Poetry genres are a kind of subspecies of poetic creativity, combined into a single class called “Poetry”. Since poetry arose not today, not yesterday, but many centuries ago, during this time it managed not only to decisively succeed in multiplying its genres and styles, but also to work well on the quality and diversity of the language, artistic means and techniques used in its poetry. works.
Genre variety. That is the name of the phenomenon that is observed in modern literature in general and in poetry in particular. A huge number of popular and traditional genres compete with new, young varieties of this art. Some genres of poetry quickly crowd out others, others are mixed with the first, while others develop in parallel from all, not accepting a mixture of styles.
Nevertheless, today we can confidently speak about the existence in our literature of a number of particularly popular and well-known genres of poetry. Among them: lyric poetry, epic poetry, philosophical poetry, children’s, journalistic and humorous. Each of them performs its own functions and plays an important role in the development of literature (both in classical historical periods and at the present time).
Lyric poetry aims to reveal the soul of a lyrical hero: his thoughts, impressions, feelings. The narration of events does not belong to the tasks of a lyric poem – it can be plotless. The lyrics also reflect the state of mind of the author, his thoughts, experiences.
Elegy, satire, ballad – these are typical examples of lyrical works. Lyrics also include love poems – the most numerous kind of poetic activity.
Ode – a solemn poem (from the Greek. ode – song). In ancient Greece, odes were composed to glorify the winners of athletic competitions. Later, the ode was transformed into a genre of high lyrics, praising an important person, event or idea.
The ode is characterized by the so-called “eloquent” syllable: church vocabulary, inversion, pomp of epithets, rhetorical appeals and exclamations. The ode became one of the most important poetic genres of the era of classicism (XVIII century).
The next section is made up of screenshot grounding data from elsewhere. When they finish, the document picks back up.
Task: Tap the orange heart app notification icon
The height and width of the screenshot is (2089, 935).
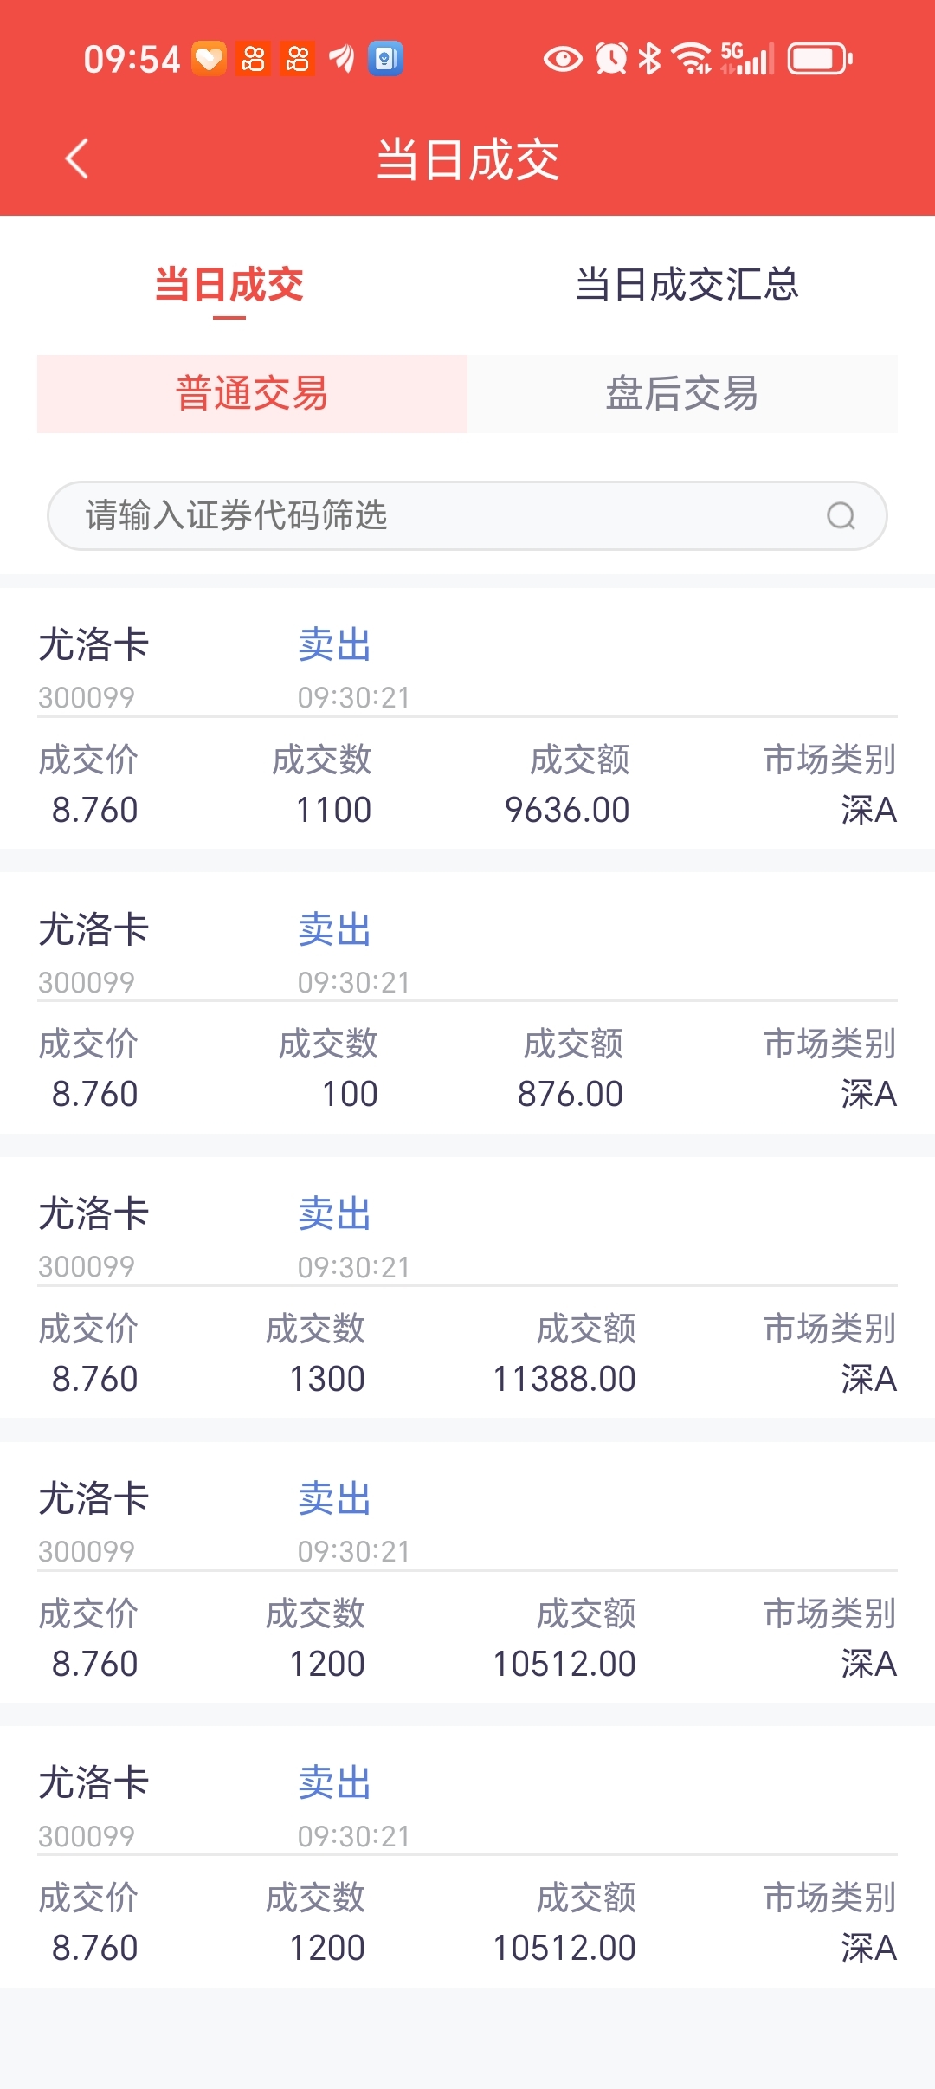Action: (x=209, y=59)
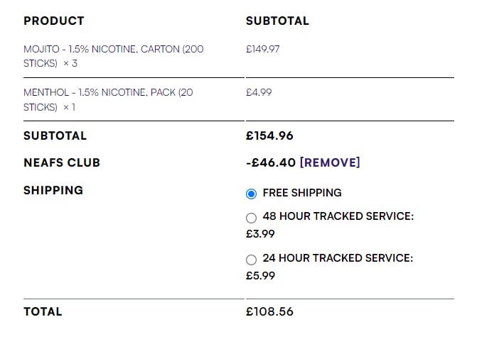477x339 pixels.
Task: Click the £3.99 shipping price text
Action: pos(260,234)
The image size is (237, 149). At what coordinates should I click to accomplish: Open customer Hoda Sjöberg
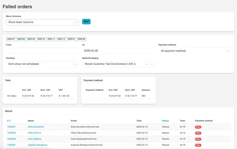[x=35, y=139]
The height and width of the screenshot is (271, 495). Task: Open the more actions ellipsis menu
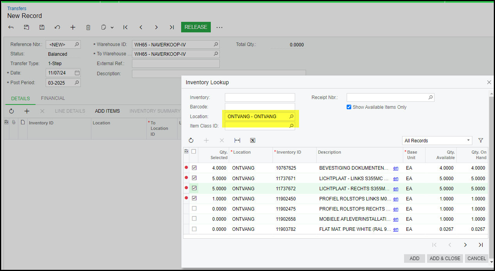(x=219, y=27)
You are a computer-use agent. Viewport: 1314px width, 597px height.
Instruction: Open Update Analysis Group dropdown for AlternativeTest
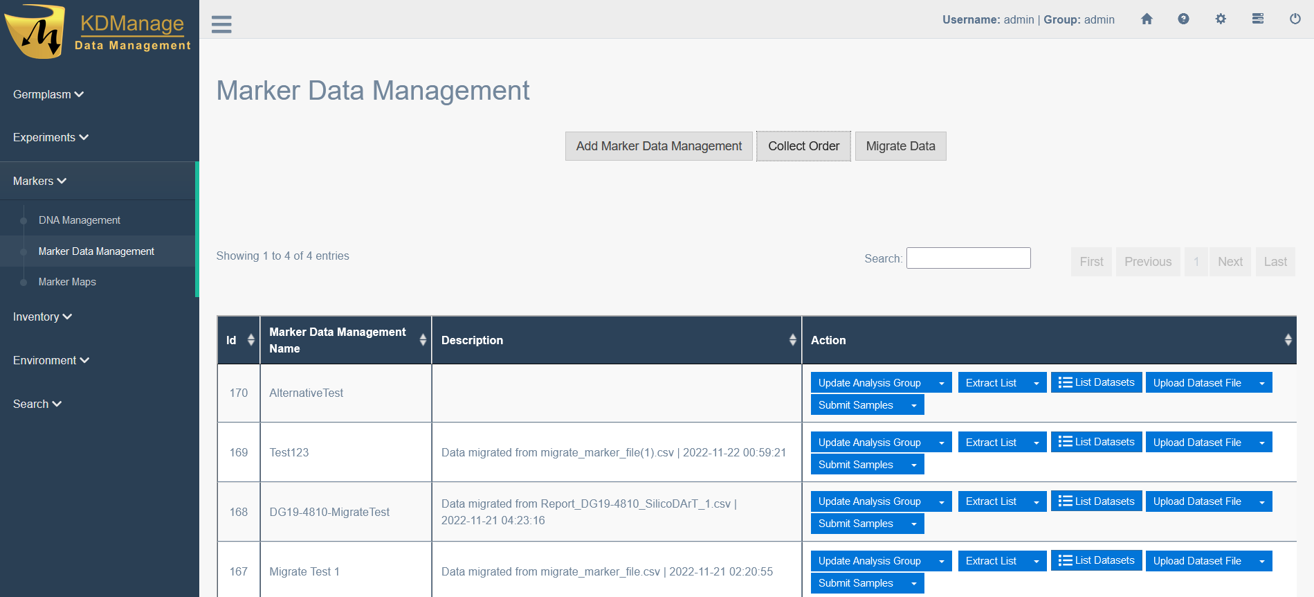[941, 383]
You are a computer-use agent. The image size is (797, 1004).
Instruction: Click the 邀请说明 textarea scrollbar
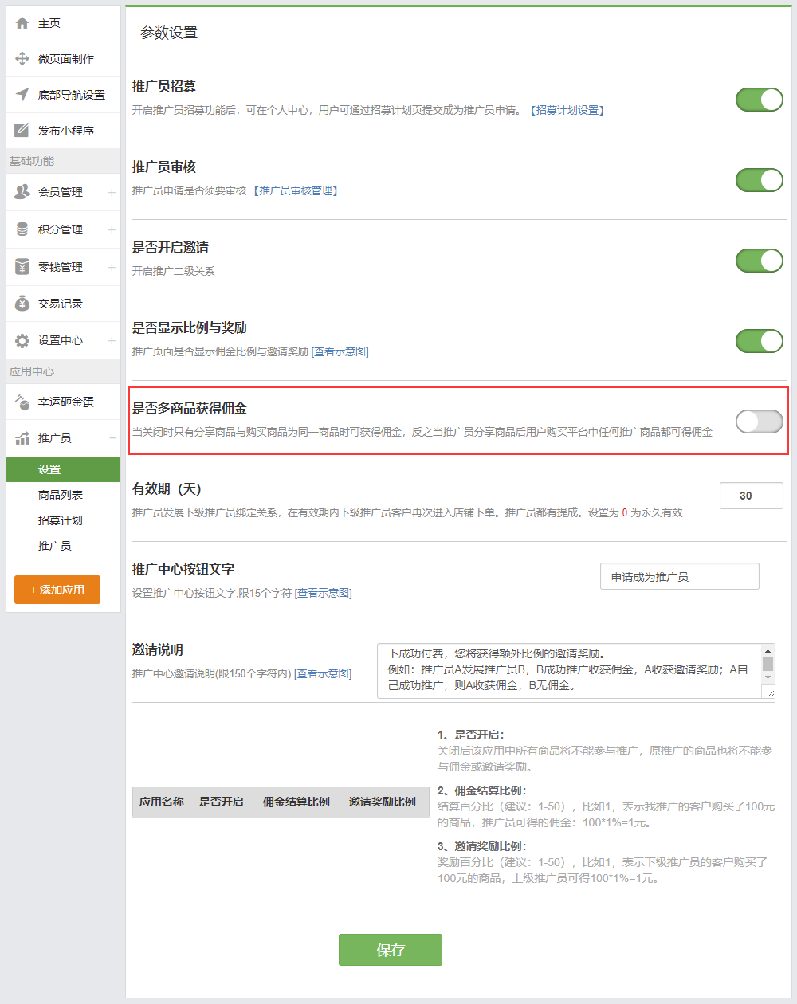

An elegy is a poem-meditation, mainly of a meditative, philosophical or emotional nature. Most often, elegies are written on behalf of a lyrical hero. Traditional motifs for elegies: disappointment, unrequited or tragic love, loneliness, discord between the ideal and reality, death and the frailty of being. This poetic genre won the greatest popularity in the poetry of sentimentalism and romanticism.
Epigram – (from the Greek. epigramma – inscription), a short (usually no more than four to eight lines) satirical poem. The main task of the epigram is to ridicule or present in a humorous way some person, event, phenomenon. Appearing in antiquity, epigrams originally served as epitaphs on altars and tombstones. The modern epigram developed in France in the 16th-17th centuries and gradually became a means of exposing human vices, and could also be used for political purposes.
Satire is a more detailed poem than an epigram, including in terms of the scale of the depicted. In a satirical poem, the shortcomings of the whole society are usually ridiculed. Hence the civic pathos of satire. Unlike the epigram, satire is characterized by greater indignation and indignation of the author.
Pastoral, or bucolic poetry
Pastoral, idyll, bucolic poetry – (from the French pastorale “shepherd’s, rural”) a genre of poetry depicting simple rural life in a romanticized representation. Initially, the heroes of pastoral poetry were shepherds and shepherds.
One of the tasks of pastorals is to contrast a quiet life in nature with the noise and vanity of large cities. Pastoral poetry is characterized by “pagan” stylization, hedonism, and the use of mythological images. The birthplace of the pastoral is Italy.
Lyric-epic poetry is on the border of lyrics and epic. From the lyrics here – subjectivity, emotionality, from the epic – plot.
A ballad is a plot poem based on fantastic, folklore material. A feature of the genre is a gloomy, mysterious, mystical character. The plot of the ballad is built around some unusual event: a crime, a tragedy, the manifestation of otherworldly forces. Ballads combine the features of a story and a song.
The ballads actively use such expressive means as epithets (“bitter fate”, “dead silence”), comparisons (“they rush as if on wings”), as well as archaisms and special melody. This is one of the main poetic genres of sentimentalism and romanticism.
A poem (as well as a novel in verse) is a large or medium-sized work, the main features of which are the plot (as in the epic), evaluativeness and the presence of a lyrical hero (as in the lyrics). In poems of various types – heroic, romantic, satirical and others – these components are combined in different proportions.